Start of SUPPLIED DATA
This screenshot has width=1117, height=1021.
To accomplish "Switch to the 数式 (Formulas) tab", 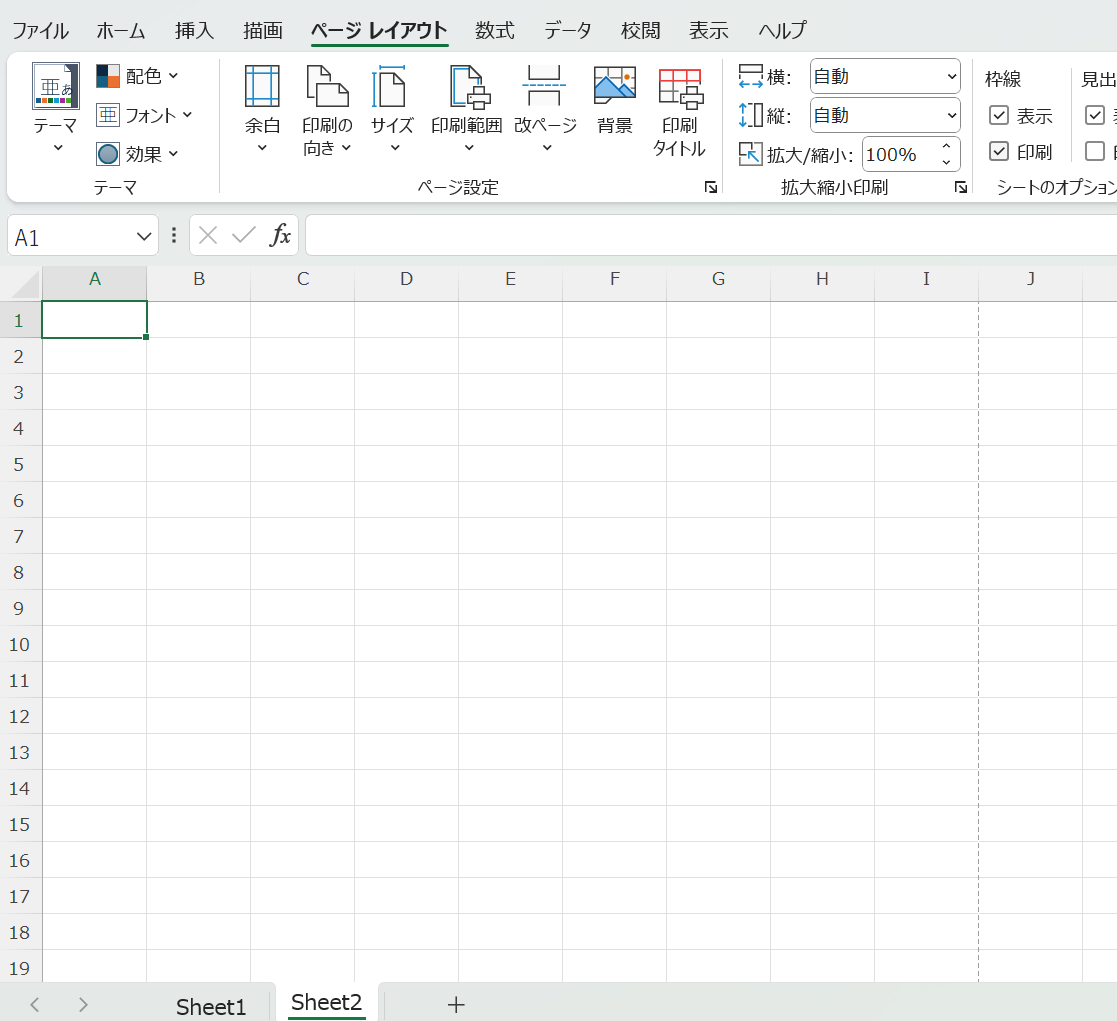I will (494, 31).
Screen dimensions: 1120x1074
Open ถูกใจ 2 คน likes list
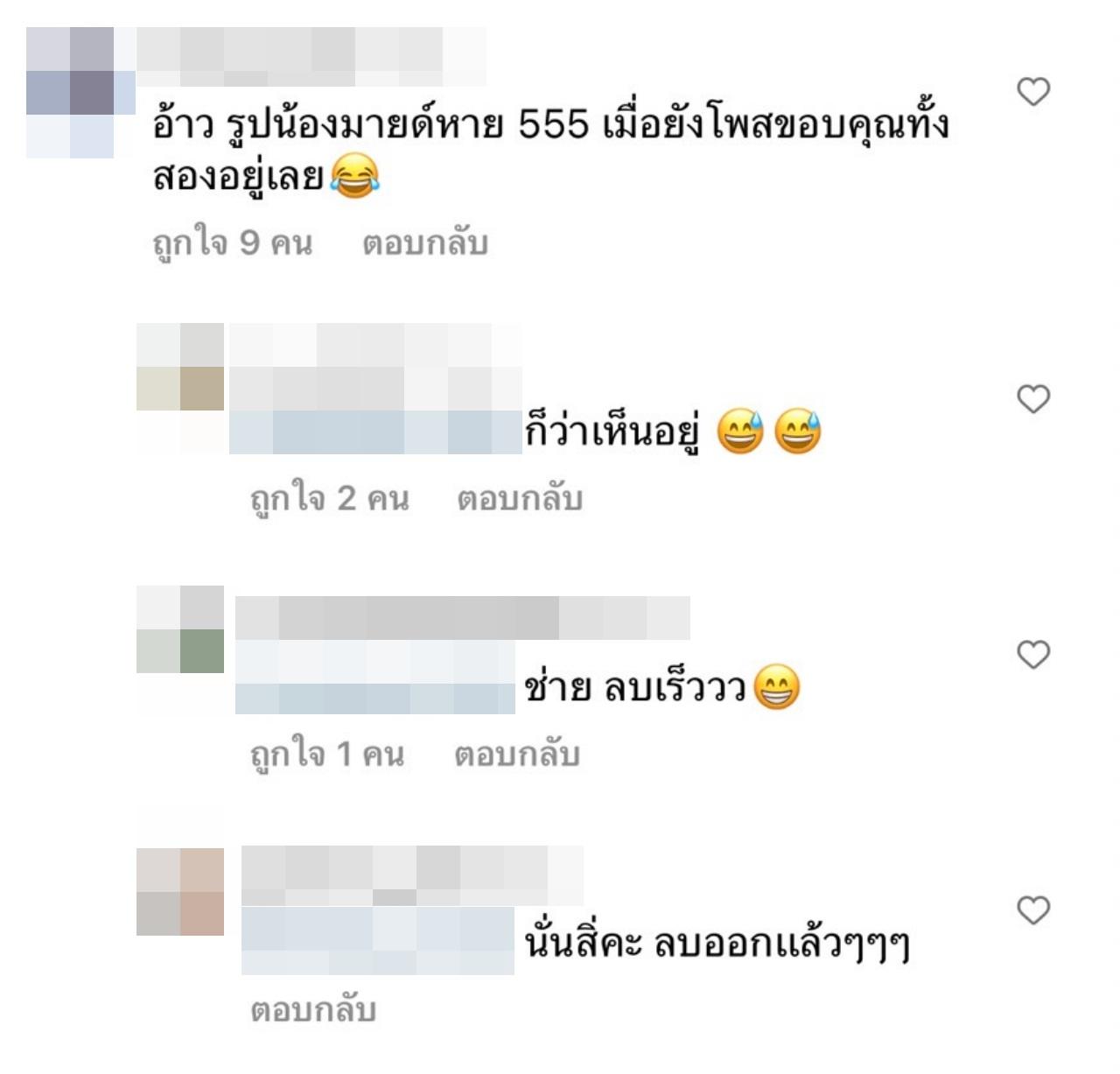point(330,499)
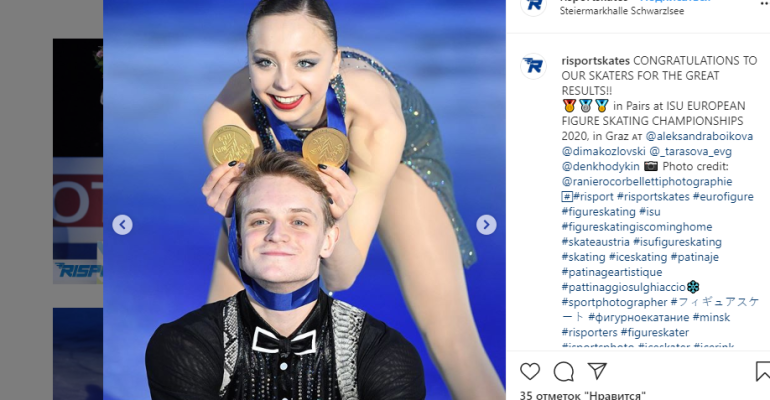Click the background post thumbnail at left
Image resolution: width=770 pixels, height=400 pixels.
78,161
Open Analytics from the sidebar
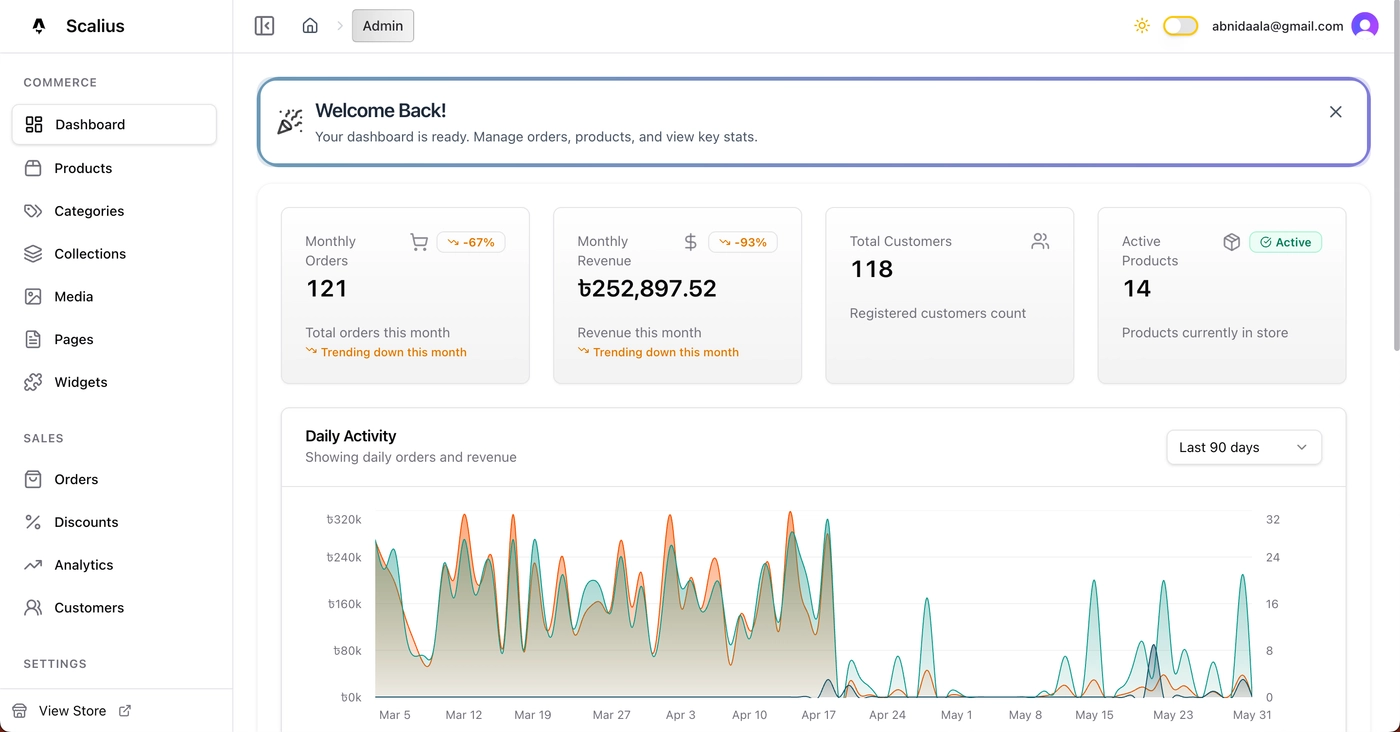 tap(83, 564)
End of SUPPLIED DATA
Look above for the line containing "Screen dimensions: 1120x1074"; output that line and all lines after it through the last one exactly, without the pictures.

Screen dimensions: 1120x1074
Open ถูกใจ 2 คน likes list
point(330,499)
Click the background post thumbnail at left
Image resolution: width=770 pixels, height=400 pixels.
78,161
Open Analytics from the sidebar
 tap(83, 564)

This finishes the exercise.